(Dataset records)
....................

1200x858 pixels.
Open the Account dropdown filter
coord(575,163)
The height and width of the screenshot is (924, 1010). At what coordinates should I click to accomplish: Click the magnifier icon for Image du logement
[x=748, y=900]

....................

__YOUR GOAL__.
In full and without alteration, write out each record.

__ANSWER SECTION__.
1200x858 pixels.
Open the Account dropdown filter
coord(575,163)
The height and width of the screenshot is (924, 1010). At what coordinates should I click to accomplish: Click the magnifier icon for Image du logement
[x=748, y=900]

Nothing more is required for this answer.